4)      more or less easily achieved positioning of the femoral piece on the calcar;

5)      difficult intraoperative identification of limb length due to loss of usual landmarks on the lesser and greater trochanter;

6)      removal of fracture screws which sometimes might require use of a trephine and bridging the last screw hole with a longer centromedullary stem.

The most frequent postoperative orthopedic problems would probably be leg length discrepancy, gluteus medius insufficiency, limping and pain at palpation of the trochanteric area.

Despite the difficult technique and the potential complications which are more important than for first-intention arthroplasties, our own local experience also demonstrate that bipolar hip prosthesis is a reliable solution for treating fixation failures of the upper femur.

Outcome of Primary Total Hip Arthroplasty : Cementless Femoral Stem

As well as many other worldwide surgeons, I report excellent intermediate to long-term results in association with the use of tapered stems inserted without cement during primary total hip arthroplasty.

Component malpositioning, particularly varus, has been associated with higher failure rates.

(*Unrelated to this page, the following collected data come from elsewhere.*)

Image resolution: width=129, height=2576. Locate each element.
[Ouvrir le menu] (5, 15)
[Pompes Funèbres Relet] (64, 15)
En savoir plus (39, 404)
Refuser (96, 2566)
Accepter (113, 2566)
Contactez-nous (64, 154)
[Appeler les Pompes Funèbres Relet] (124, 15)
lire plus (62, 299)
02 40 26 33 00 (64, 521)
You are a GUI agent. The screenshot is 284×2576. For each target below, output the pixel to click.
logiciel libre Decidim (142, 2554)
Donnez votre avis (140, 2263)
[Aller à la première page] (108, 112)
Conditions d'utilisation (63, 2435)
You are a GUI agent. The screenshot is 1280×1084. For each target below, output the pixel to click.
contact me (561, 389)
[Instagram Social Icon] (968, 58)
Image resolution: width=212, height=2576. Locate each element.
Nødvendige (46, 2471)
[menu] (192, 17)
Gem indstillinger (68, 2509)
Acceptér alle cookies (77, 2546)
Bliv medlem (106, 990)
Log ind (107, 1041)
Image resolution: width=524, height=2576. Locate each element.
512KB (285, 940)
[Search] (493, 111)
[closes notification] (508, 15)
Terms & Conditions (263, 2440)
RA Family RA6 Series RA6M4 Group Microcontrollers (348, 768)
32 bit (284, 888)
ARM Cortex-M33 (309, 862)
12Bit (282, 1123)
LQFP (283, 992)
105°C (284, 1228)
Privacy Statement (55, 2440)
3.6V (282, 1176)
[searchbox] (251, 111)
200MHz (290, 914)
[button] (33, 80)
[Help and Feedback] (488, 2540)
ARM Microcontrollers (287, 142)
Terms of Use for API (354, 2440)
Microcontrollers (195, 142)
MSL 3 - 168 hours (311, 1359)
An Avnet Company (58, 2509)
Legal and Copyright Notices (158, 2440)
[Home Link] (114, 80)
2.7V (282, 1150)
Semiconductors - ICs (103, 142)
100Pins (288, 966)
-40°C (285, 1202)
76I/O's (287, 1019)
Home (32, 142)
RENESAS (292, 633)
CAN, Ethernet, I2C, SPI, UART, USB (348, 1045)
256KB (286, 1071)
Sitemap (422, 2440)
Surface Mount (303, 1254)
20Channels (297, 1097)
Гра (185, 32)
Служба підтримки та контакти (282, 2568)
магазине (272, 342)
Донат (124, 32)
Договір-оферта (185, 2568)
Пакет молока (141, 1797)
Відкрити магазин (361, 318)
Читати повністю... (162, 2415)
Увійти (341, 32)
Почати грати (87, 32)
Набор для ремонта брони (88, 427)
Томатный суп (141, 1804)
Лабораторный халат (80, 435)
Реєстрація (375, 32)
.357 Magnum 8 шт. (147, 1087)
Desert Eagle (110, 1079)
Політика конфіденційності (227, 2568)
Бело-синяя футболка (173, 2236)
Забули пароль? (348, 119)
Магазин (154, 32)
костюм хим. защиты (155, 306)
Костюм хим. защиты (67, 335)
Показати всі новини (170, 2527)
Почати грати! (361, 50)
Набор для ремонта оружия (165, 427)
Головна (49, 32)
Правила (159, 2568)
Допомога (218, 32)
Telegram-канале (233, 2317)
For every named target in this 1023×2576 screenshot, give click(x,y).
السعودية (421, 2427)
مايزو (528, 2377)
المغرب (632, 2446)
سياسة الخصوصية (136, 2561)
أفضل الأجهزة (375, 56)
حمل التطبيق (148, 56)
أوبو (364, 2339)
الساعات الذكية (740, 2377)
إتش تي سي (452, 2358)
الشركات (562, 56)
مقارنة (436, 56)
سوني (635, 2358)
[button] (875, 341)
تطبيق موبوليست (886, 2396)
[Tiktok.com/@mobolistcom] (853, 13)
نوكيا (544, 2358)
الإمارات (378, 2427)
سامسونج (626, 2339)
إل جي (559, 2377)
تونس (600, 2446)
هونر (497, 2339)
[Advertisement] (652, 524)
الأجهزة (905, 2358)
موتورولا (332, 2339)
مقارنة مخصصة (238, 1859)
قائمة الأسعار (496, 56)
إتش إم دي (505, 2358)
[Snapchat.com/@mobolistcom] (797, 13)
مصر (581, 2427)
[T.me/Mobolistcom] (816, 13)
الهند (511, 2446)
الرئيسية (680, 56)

Min et al. reviewed a consecutive series of ninety-eight arthroplasties that had been performed with a cementless tapered-wedge stem; the mean duration of follow-up was 7.7 years.

The stem position was

  • neutral in 63% of the hips,
  • valgus in 21%, and
  • varus in 16%.

No revision was done.

There was no difference among the three groups in terms of the Harris hip score or the prevalence of thigh pain.

Similar bone remodeling changes were observed in all patients, regardless of stem position.

As well as these authors, I conclude that varus position does  not adversely affect fixation durability or clinical outcome.